Repression is a human survival mechanism, a way of socially adapting, beginning in childhood, keeping us afloat when the tides of emotion or non-compliance threaten to pull us under. Neuroscience reveals that emotional suppression activates the prefrontal cortex, an area of the brain responsible for self-regulation and control. Yet, suppression does not erase emotion; it merely redirects it to the limbic system, where unresolved feelings continue to simmer beneath the surface. Over time, these suppressed emotions manifest in unexpected ways—through anxiety, depression, physical illness, and even self-sabotage. The subconscious mind is not a vault but a living current, funnelling our emotions and desires, shaping our choices, relationships, and perceptions without our conscious awareness. When emotions are consistently buried, the body’s nervous system is affected and we can remain in states of chronic stress, triggering the amygdala, the brain’s fear centre, that keeps us in a cycle of avoidance and hypervigilance. Sadly here we mistake our desire for safety for stagnation, and we then begin to mistake stagnation for ‘peace’.
What is buried in these channels is not erased. The subconscious does not forget; rather it waits, building with pressure, and eventually the waterline will rise, the valve give way, and the inner turmoil will release. There comes a moment in every life where the unconscious choice of suppression and avoidance is no longer an option. The life we carefully constructed over years and decades begins to crack under the pressure, and as we look at our reflection in these dark waters we see a disturbed stranger staring back.

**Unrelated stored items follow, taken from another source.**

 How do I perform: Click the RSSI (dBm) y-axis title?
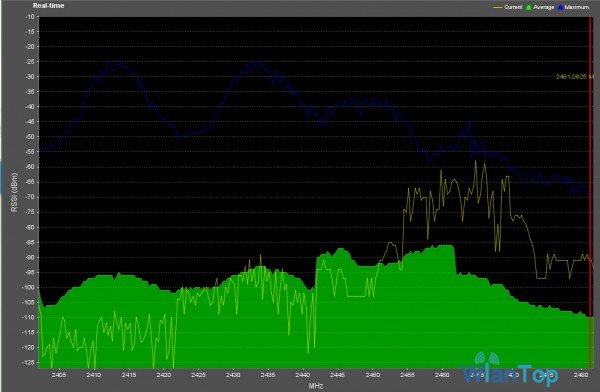14,192
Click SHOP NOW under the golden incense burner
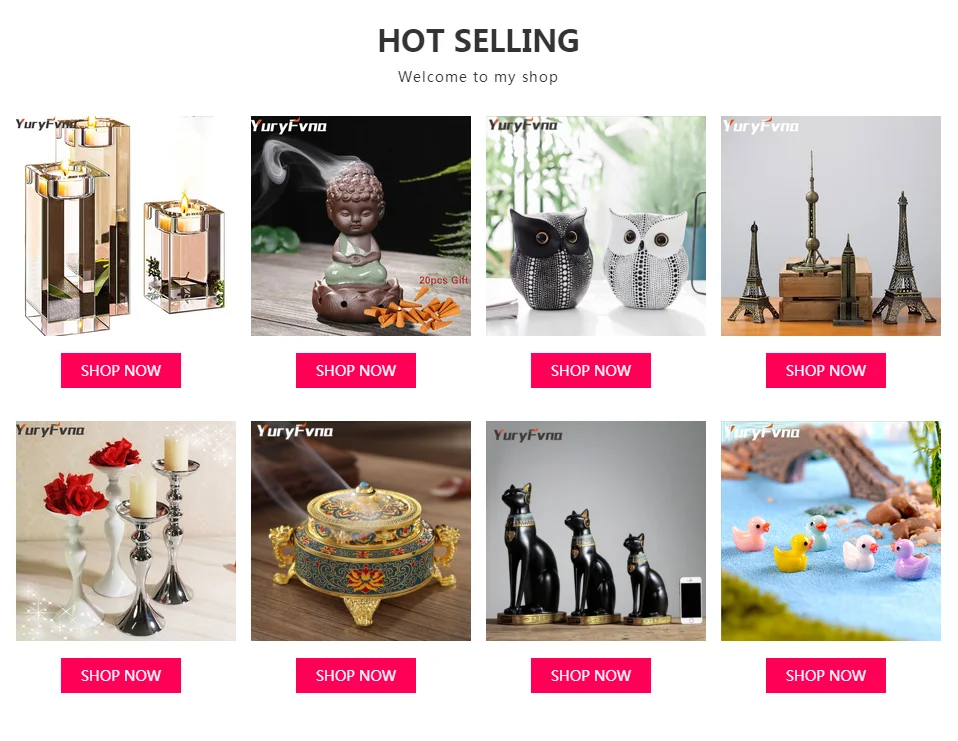The image size is (958, 741). pyautogui.click(x=356, y=675)
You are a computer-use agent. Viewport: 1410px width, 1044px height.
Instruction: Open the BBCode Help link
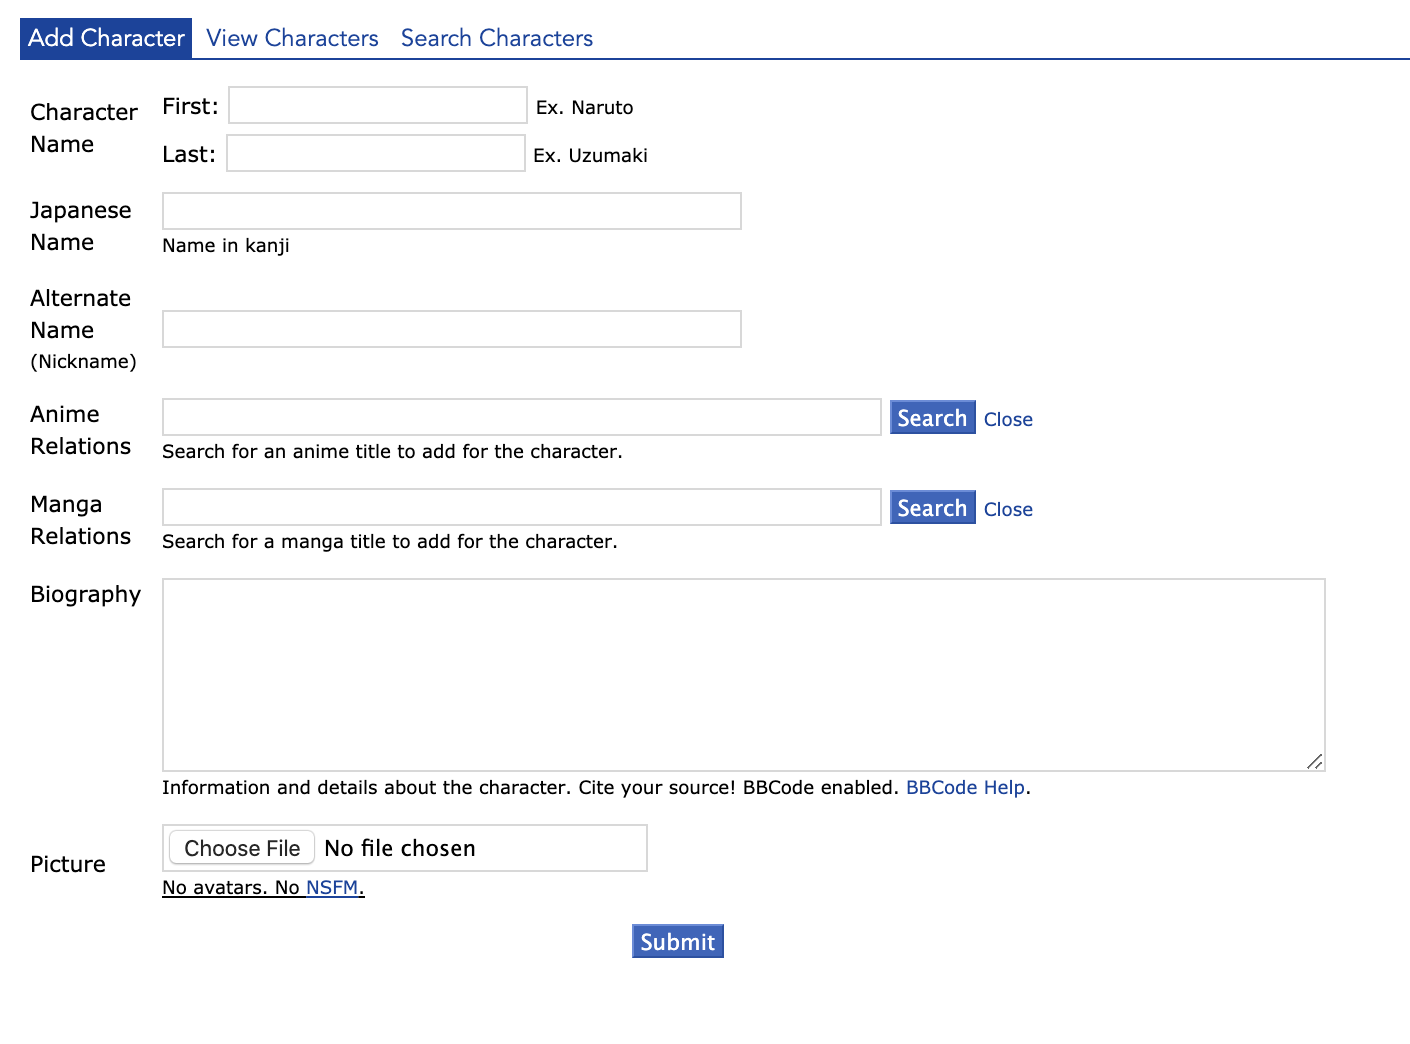click(964, 787)
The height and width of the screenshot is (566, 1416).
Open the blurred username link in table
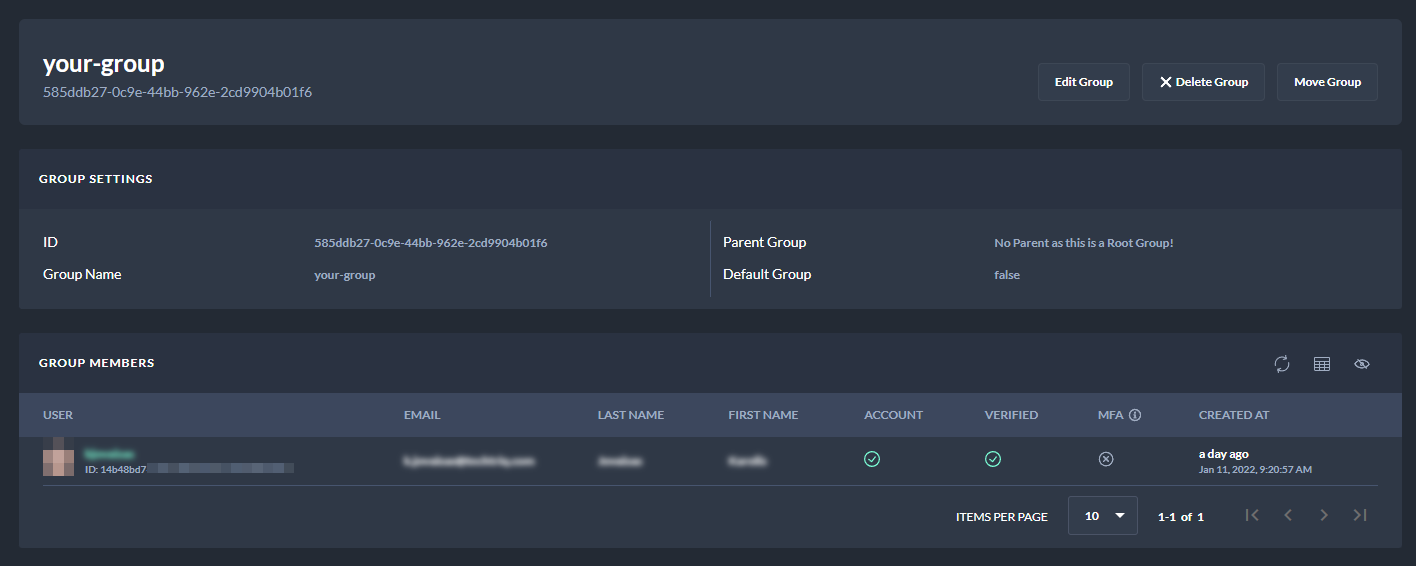109,453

This is the invitation to descend, to reclaim what was lost and to reconcile the truth of self that lives beyond the surface. To know ourselves not as fragments, but as complete beings, light and shadow entwined with the full breath of human emotion. As control is surrendered we begin to acknowledge the pain we have avoided, the loss we have suffered, the aspects we have denied, and the rage we are told was inexpressible. The psyche resists this descent, fearing that to face our drowned emotions would mean to be consumed by them; that through the profound experience of embodying these aspects of self, we would render ourselves so vulnerable that we would expose ourselves to the risk of death. The beautiful paradox of healing is that what we fear will drown us is, in fact, the very thing that sets us free.

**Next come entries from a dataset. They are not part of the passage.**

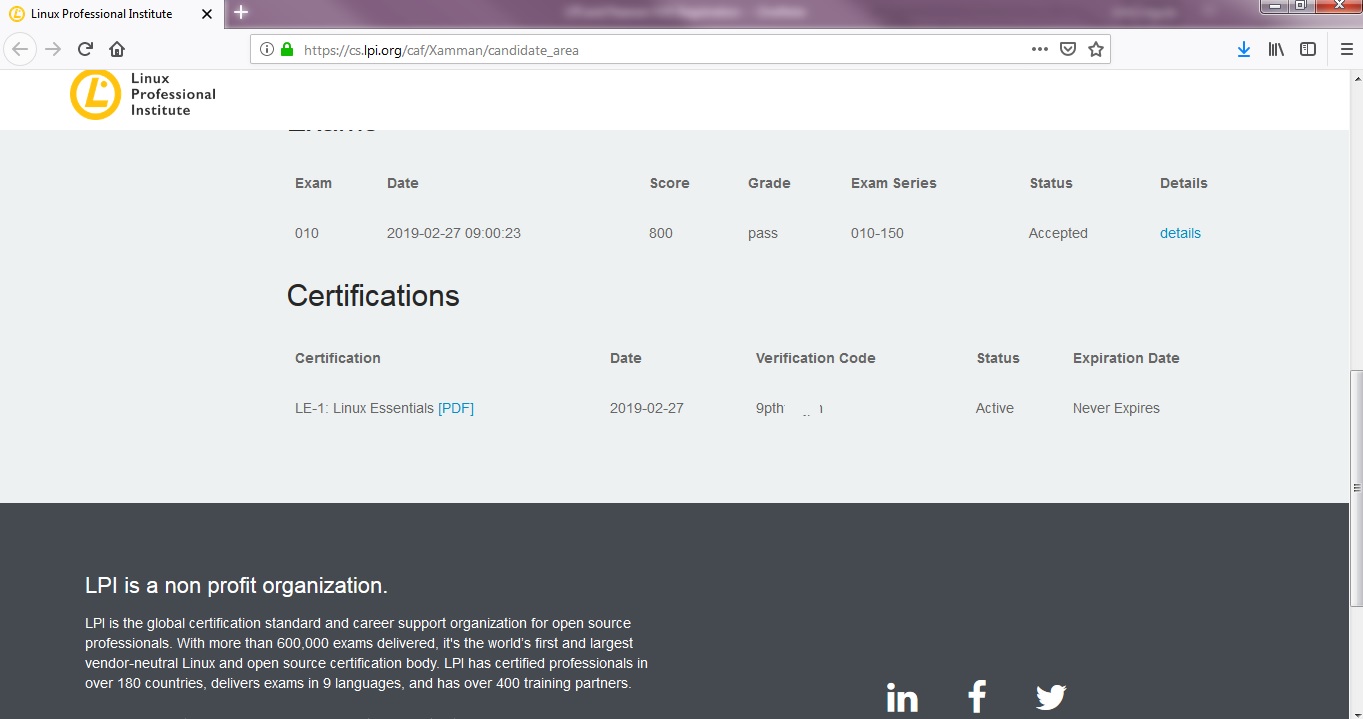Image resolution: width=1363 pixels, height=719 pixels.
Task: Click the LPI Facebook icon
Action: tap(976, 695)
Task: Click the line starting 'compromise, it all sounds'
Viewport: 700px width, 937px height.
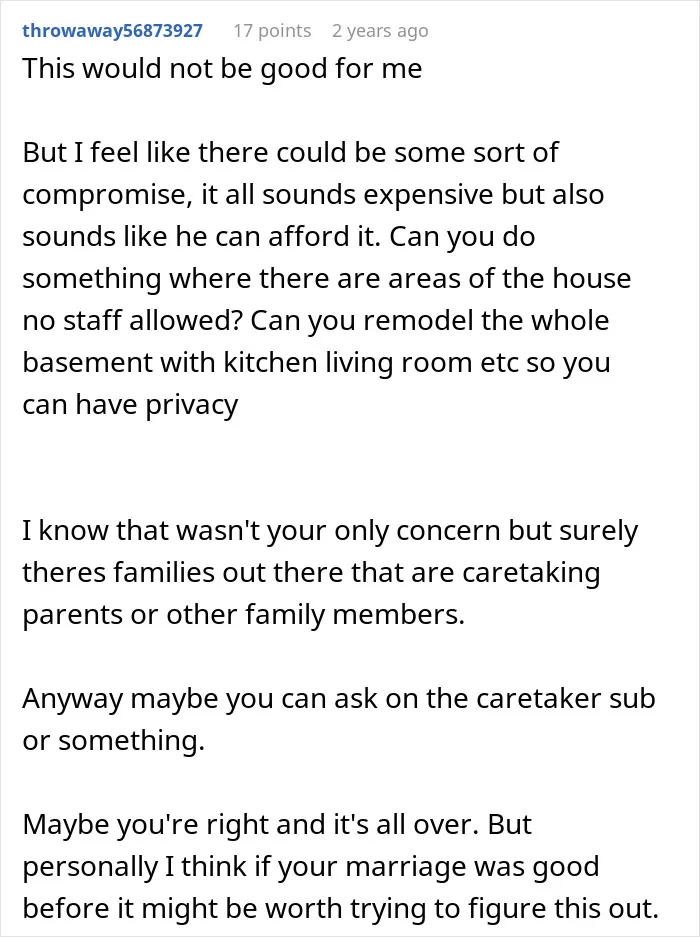Action: pos(313,195)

There are only two choices when faced with the depths: to drown or to dive. Those who refuse remain trapped in half-lives, restless and unfulfilled, watching the horizon but never daring to sail. They convince themselves that the shallows are enough, that the hunger for more is foolish, that safety is preferable to truth. But those who dare to dive, to surrender to the depths, discover something miraculous. They do not drown. Instead, they find a self that is wilder, freer, and more alive than they ever imagined. They touch the ocean floor and rise again, reborn.
To navigate the ocean of our emotions is to embrace the full spectrum of human existence. Pain and beauty, fear and courage, darkness and light. It is to reclaim our wholeness. The neuroplasticity of our brains allows and ensures that we are free to evolve and transform beyond our limitations and forge new identities and pathways of awareness, resilience, and authenticity. If you are reading this and feel the pull of the deep, know that you are not alone. Deep water is not your enemy; it is your playground where the true experience of self and life can be discovered within the complexity and vastness of your soul for those who have the courage to navigate the sea.